● **Text block**:

A photo of comet C/2022 E3 ZTF taken on Dec. 26, 2022 in Payson, Arizona by Chris Schur.
(Image credit: Chris Schur)

On Thursday (Jan.12) a comet that hasn’t visited Earth or the inner solar system since the last ice age will reach its closest point to the sun, also known as its perihelion.

The comet, designated C/2022 E3 (ZTF), will come to within around 100 million miles (160 million kilometers) of the sun. Following the perihelion, the comet will then move towards Earth making its closest approach to our planet, its perigee, on Feb.2 when it will whip past us at a distance of 26 million miles (42 million kilometers).

Though it won’t be visible to the naked eye during its close approach to the sun, the comet should be observable with binoculars. If C/2022 E3 (ZTF) continues to brighten the way it currently is, it could eventually be possible to spot it in the night sky with the naked eye. Whether or not you’ll be able to see it on your own, The Virtual Telescope Project will be hosting a free livestream of the comet beginning at 11:00 p.m. EST on Jan. 12 (0400 GMT on Jan. 13). You can watch the live webcast courtesy of the project’s website (opens in new tab) or on its YouTube channel (opens in new tab).

● **Data section**:
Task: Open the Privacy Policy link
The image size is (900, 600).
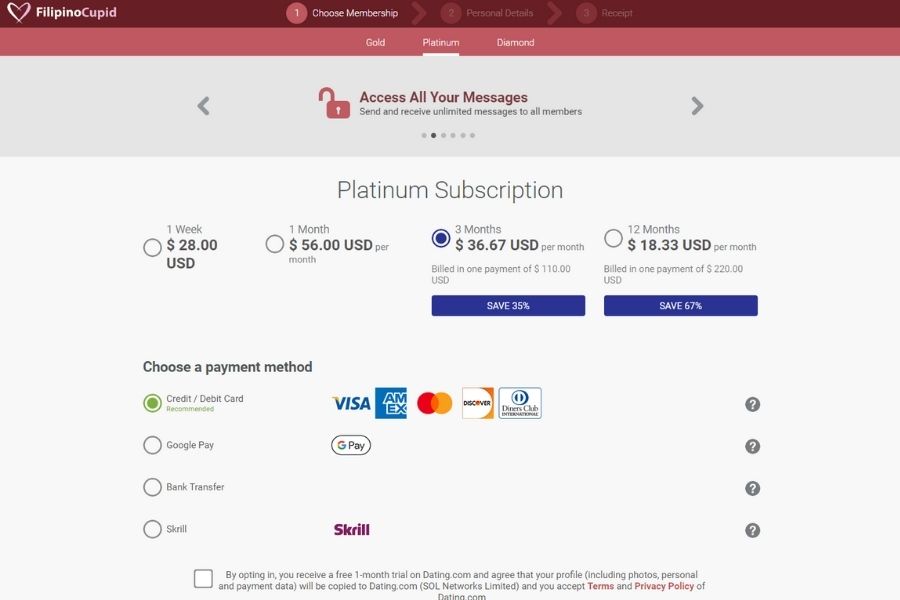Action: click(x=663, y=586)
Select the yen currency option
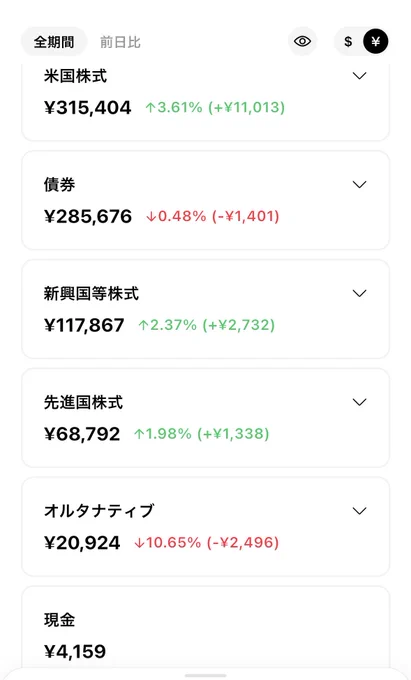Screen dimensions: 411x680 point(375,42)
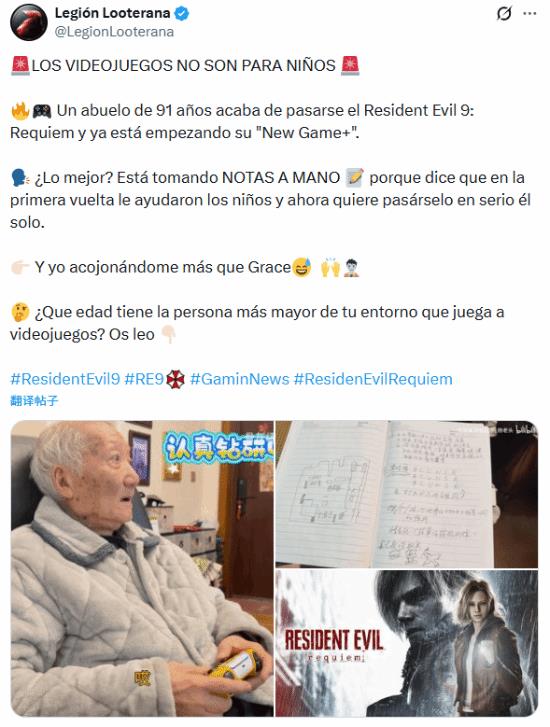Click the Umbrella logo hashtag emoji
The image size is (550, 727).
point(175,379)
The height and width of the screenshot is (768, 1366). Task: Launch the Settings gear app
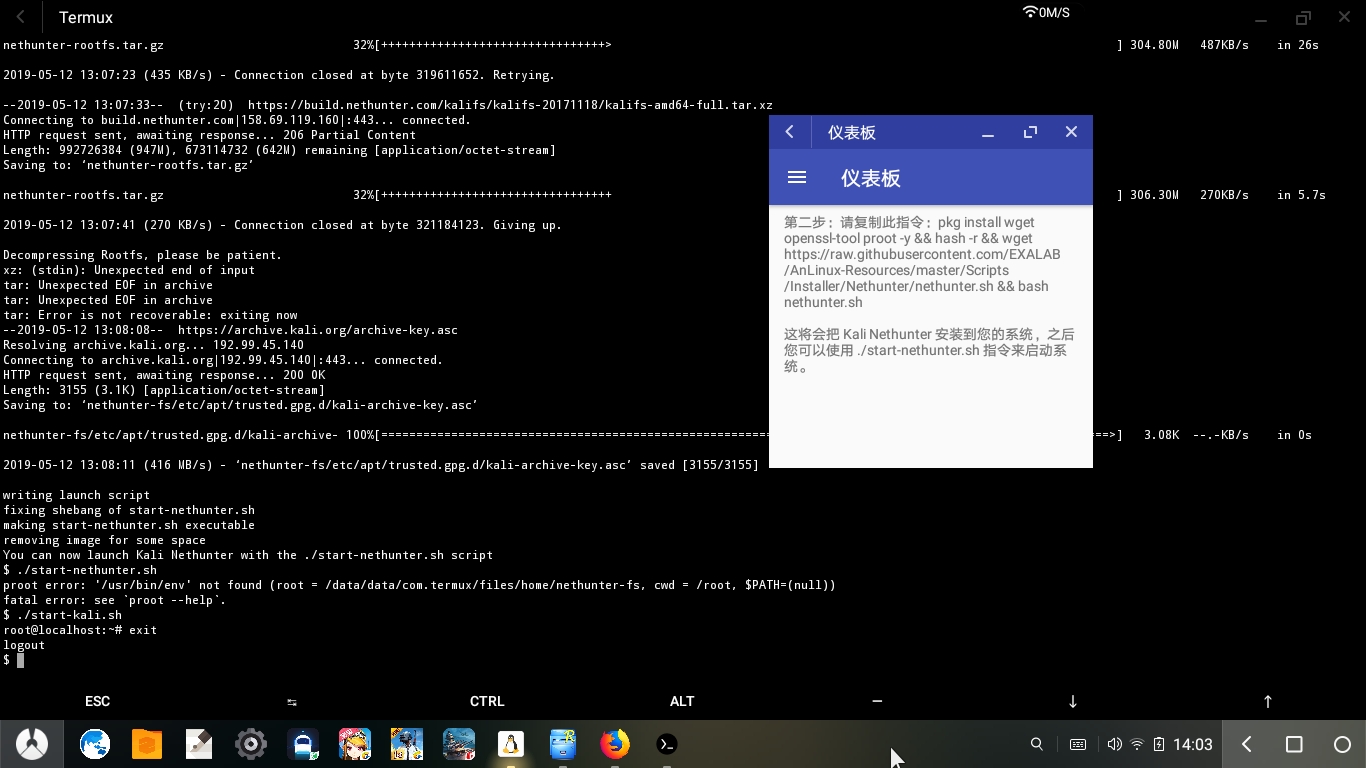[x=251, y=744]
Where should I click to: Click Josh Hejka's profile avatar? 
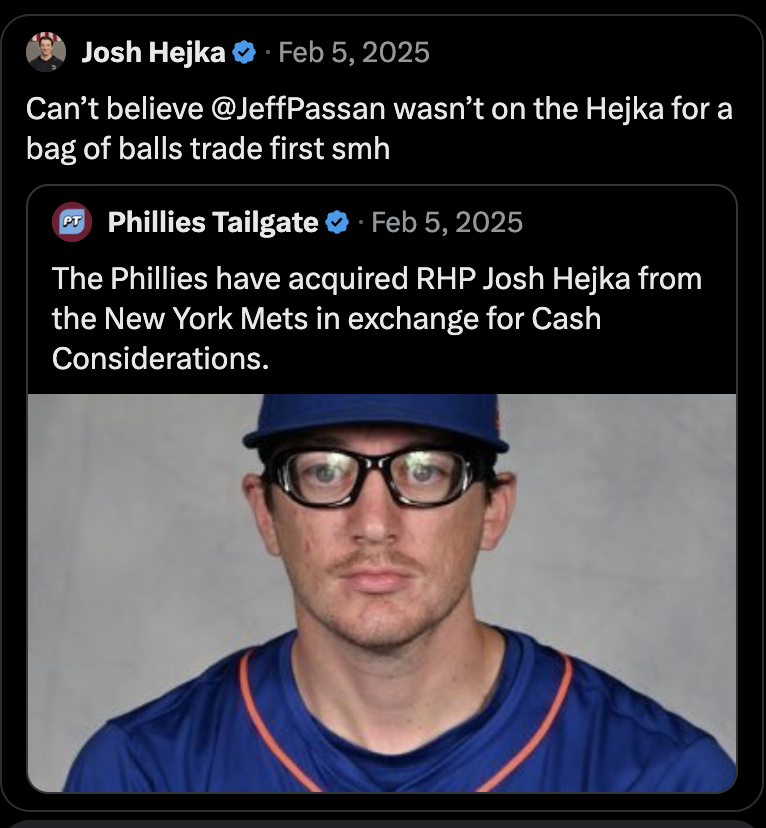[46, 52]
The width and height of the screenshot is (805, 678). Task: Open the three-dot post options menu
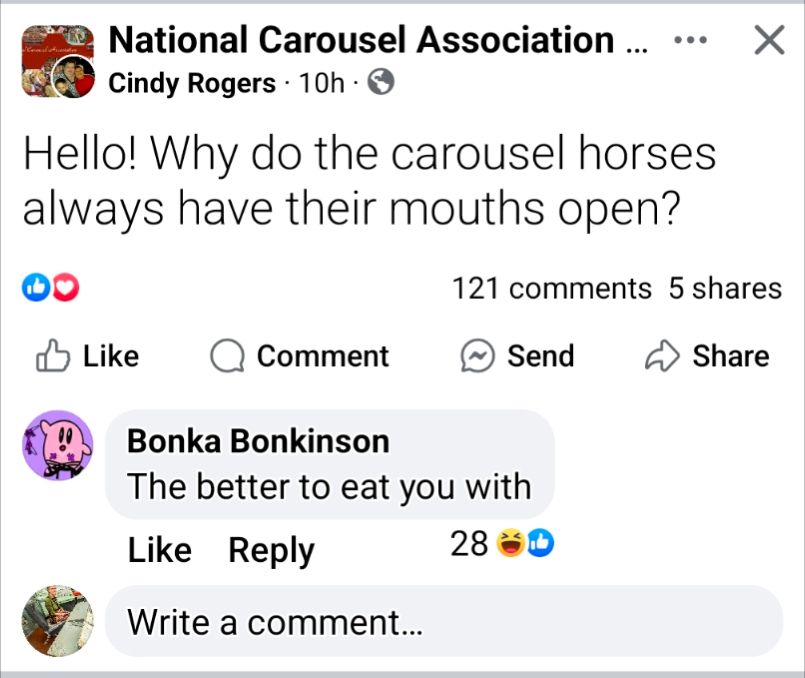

---

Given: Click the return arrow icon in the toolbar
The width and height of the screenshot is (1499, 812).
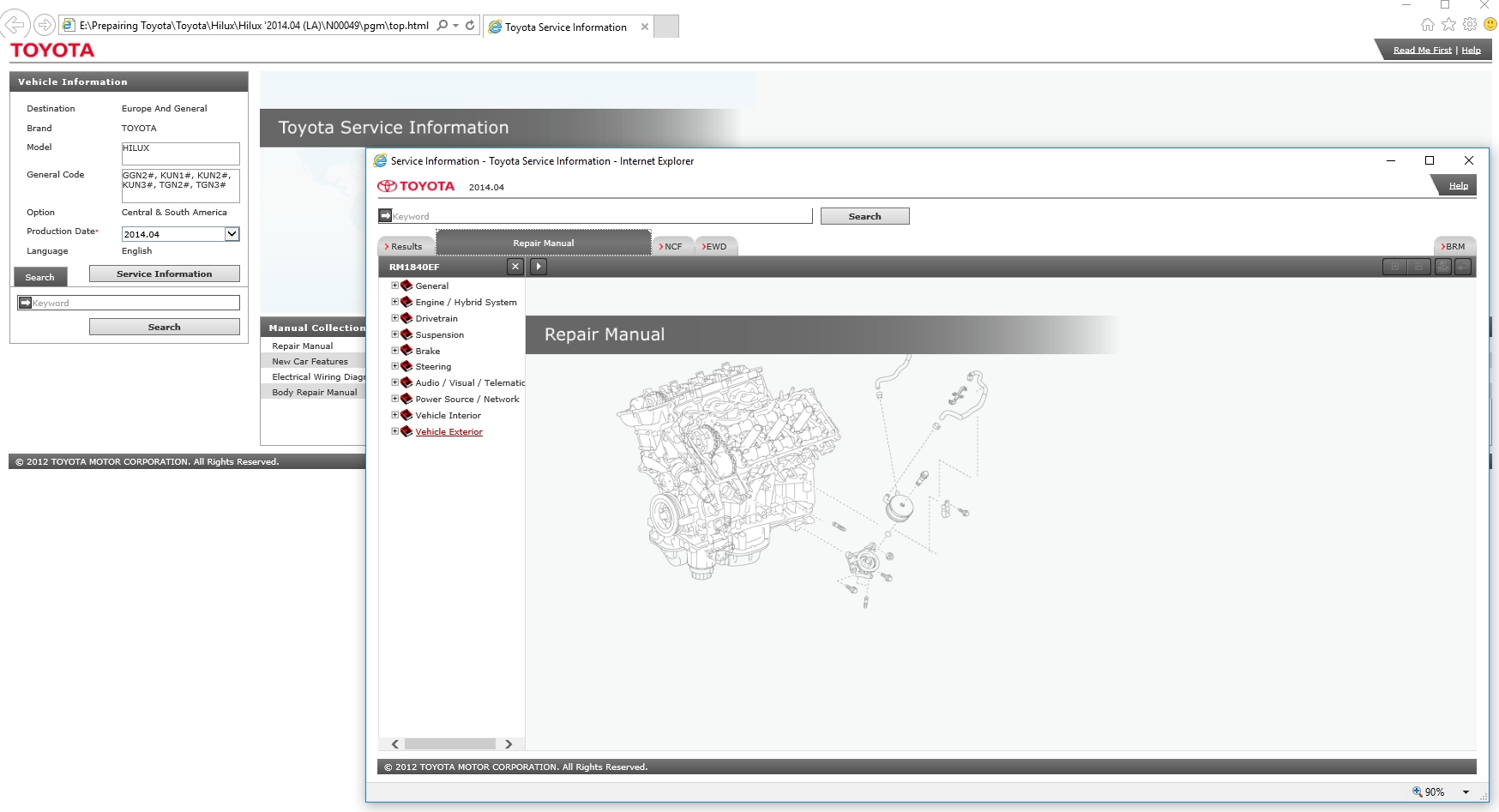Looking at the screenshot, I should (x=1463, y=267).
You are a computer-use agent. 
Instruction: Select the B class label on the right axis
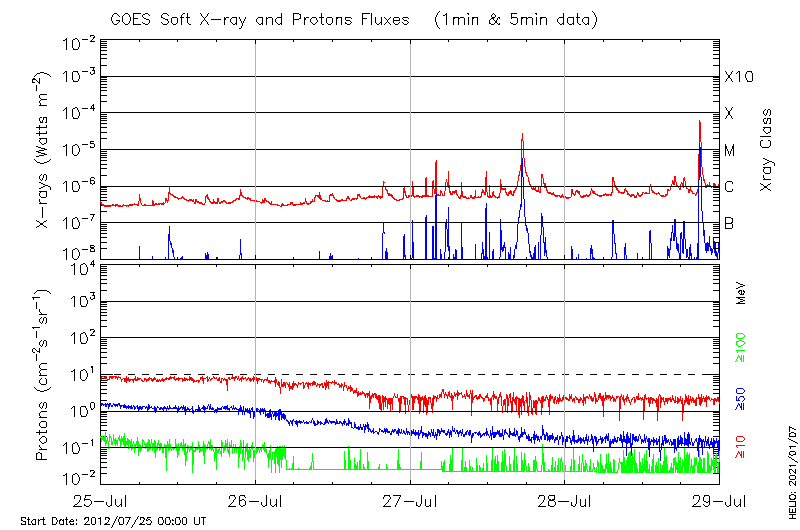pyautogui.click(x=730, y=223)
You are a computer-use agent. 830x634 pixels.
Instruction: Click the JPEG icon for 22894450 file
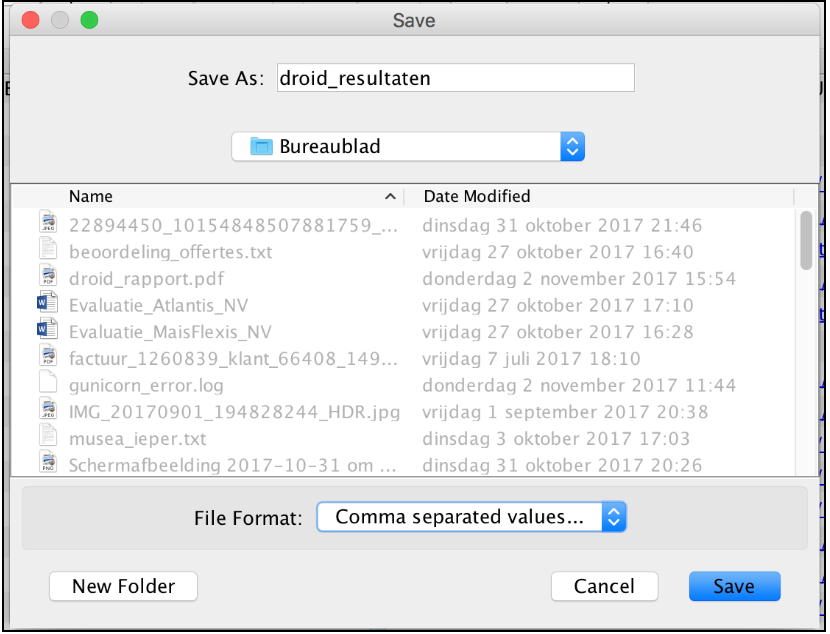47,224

* * *

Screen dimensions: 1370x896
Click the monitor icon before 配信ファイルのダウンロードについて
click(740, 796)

● **What is asked**:
(1) Do these statements agree with the comet text? Answer yes or no for each and quote the words of the text that decide it.
(a) The comet will pass within about 100 million miles of the sun.
(b) The comet will be visible to the naked eye during its close approach to the sun.
(c) The Virtual Telescope Project's livestream of the comet costs nothing to watch.
(2) Rewrite the part of the comet text starting at "A photo of comet" and ending at "as its perihelion.", changing "closest point" to "nearest point".
(3) Answer these questions from the comet text.
(a) Who took the photo of the comet?
(b) On what date will the comet make its closest approach to Earth?
(c) At what time will the livestream begin?
The records have no connection to the comet text.

● **Answers**:
(1)
(a) Yes: "will come to within around 100 million miles (160 million kilometers) of the sun"
(b) No: "it won’t be visible to the naked eye during its close approach to the sun"
(c) Yes: "will be hosting a free livestream of the comet"

(2)
A photo of comet C/2022 E3 ZTF taken on Dec. 26, 2022 in Payson, Arizona by Chris Schur.
(Image credit: Chris Schur)

On Thursday (Jan.12) a comet that hasn’t visited Earth or the inner solar system since the last ice age will reach its nearest point to the sun, also known as its perihelion.

(3)
(a) Chris Schur
(b) Feb. 2
(c) 11:00 p.m. EST on Jan. 12 (0400 GMT on Jan. 13)